>> Begin READING PASSAGE

When head coach Ange Postecoglou was interviewed before kick-off and asked about the lift of having players back from injury, he was described as “Tottenham Hotspur Head Coach”. When the Tottenham starting XI was displayed down the left-hand side of the screen, it said “Spurs” at the top. And when the graphics showed the team in their positions, starting with a cutout of Postecoglou, arms crossed, the word across his chest was “Spurs”.
Nothing too surprising about that, you might think. Tottenham Hotspur is the name of the club. Spurs is their common nickname.
But if you saw the Sky Sports coverage of Tottenham’s 3-2 defeat at Everton on January 19, it looked subtly different. During Postecoglou’s pre-match interview, he was described as “Tottenham Head Coach”. The team graphic just had the word “Tottenham” at the top. And the cutout image of arms-crossed Postecoglou again had “Tottenham” written across his chest. When Sky Sports showed the current Premier League table, it was “Tottenham”. And the form table, in which they were 18th out of 20, “Tottenham” again.

>> End READING PASSAGE
>> Begin RECORDED DATA

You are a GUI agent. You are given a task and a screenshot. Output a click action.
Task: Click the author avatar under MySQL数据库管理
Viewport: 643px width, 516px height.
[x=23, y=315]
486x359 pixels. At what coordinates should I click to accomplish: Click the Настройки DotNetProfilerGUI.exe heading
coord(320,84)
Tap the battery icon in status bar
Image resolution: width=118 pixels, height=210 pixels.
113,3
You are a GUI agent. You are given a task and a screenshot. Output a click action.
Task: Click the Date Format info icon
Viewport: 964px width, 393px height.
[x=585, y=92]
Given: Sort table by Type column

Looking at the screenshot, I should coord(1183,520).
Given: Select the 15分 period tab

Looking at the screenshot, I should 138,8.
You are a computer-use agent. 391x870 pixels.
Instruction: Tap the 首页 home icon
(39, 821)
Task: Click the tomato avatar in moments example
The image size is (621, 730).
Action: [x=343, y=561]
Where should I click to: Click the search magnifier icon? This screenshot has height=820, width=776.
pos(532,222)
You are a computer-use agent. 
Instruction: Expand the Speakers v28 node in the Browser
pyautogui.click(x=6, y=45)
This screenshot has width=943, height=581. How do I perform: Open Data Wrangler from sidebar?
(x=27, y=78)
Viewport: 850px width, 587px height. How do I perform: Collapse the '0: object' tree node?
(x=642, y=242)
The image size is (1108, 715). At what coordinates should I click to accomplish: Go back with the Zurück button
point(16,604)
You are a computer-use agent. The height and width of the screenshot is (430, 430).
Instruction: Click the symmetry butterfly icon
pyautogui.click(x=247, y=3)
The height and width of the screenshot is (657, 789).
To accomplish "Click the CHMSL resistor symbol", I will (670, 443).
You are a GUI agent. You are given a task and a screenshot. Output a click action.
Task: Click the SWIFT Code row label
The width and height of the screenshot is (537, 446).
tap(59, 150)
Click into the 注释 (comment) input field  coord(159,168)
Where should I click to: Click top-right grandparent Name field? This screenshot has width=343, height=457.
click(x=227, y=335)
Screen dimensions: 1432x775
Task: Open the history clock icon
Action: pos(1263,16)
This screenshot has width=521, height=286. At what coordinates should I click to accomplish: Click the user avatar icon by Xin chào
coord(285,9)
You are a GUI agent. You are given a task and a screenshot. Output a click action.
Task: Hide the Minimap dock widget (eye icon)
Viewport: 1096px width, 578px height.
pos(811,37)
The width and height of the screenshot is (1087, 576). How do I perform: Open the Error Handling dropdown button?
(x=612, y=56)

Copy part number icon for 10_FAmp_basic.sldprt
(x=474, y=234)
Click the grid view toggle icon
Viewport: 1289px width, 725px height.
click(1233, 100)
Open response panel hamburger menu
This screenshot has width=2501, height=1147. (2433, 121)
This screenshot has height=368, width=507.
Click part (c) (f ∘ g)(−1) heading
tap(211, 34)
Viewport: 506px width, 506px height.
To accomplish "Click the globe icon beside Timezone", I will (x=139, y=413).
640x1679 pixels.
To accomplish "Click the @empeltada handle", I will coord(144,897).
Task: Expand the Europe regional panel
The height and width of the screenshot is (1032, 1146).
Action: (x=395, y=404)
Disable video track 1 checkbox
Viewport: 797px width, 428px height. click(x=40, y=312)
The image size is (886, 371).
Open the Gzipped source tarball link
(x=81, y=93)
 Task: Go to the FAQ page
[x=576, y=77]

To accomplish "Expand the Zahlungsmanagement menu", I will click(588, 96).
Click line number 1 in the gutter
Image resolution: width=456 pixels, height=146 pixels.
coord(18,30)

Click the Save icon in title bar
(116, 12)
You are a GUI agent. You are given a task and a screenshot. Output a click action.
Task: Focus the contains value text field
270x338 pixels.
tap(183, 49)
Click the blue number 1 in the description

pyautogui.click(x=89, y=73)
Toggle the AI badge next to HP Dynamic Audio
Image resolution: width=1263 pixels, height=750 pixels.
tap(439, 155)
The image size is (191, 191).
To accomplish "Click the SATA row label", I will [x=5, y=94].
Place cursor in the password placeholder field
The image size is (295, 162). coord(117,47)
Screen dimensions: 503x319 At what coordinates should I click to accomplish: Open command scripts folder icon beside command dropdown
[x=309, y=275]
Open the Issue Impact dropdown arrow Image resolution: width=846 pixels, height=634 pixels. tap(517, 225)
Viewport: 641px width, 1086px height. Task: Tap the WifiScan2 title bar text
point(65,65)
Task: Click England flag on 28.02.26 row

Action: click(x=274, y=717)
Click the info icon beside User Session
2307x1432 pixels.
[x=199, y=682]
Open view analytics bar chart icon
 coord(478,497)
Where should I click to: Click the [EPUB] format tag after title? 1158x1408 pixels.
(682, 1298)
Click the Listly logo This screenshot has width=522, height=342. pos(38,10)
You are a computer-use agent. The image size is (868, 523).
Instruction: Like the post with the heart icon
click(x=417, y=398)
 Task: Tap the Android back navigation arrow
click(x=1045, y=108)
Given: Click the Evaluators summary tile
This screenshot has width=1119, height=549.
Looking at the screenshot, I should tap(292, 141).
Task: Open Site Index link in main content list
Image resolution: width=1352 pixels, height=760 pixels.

>> End RECORDED DATA

• PROBLEM SET:
A – In the passage on Tottenham's on-screen name, why is it unsurprising that the first broadcast used both "Tottenham Hotspur" and "Spurs"? Answer in one to three sentences.
B – According to the passage on Tottenham's on-screen name, what was the result of the match at Everton on January 19?
C – Please carry on the passage about Tottenham's on-screen name from the point where it stops.

• WRITTEN RESPONSES:
A – Tottenham Hotspur is the club's name, and Spurs is its common nickname. Seeing either one on screen is therefore expected.

B – Tottenham lost 3-2.

C –
Sky Sports’ form guide graphic on January 19 (Sky Sports)
So what changed? What happened to the word ‘Tottenham’ over the last few weeks?
The answer lies in an email that was circulated to Premier League broadcasters on February 10, that has been seen by The Athletic. Titled “Tottenham Hotspur Naming Update”, the email makes clear how the club wants to be referenced.
“Tottenham Hotspur have provided clarification regarding the club’s name. They have requested that the club are primarily known as Tottenham Hotspur, with Spurs being the preferred short version. The club have requested that they are not referred to as Tottenham.”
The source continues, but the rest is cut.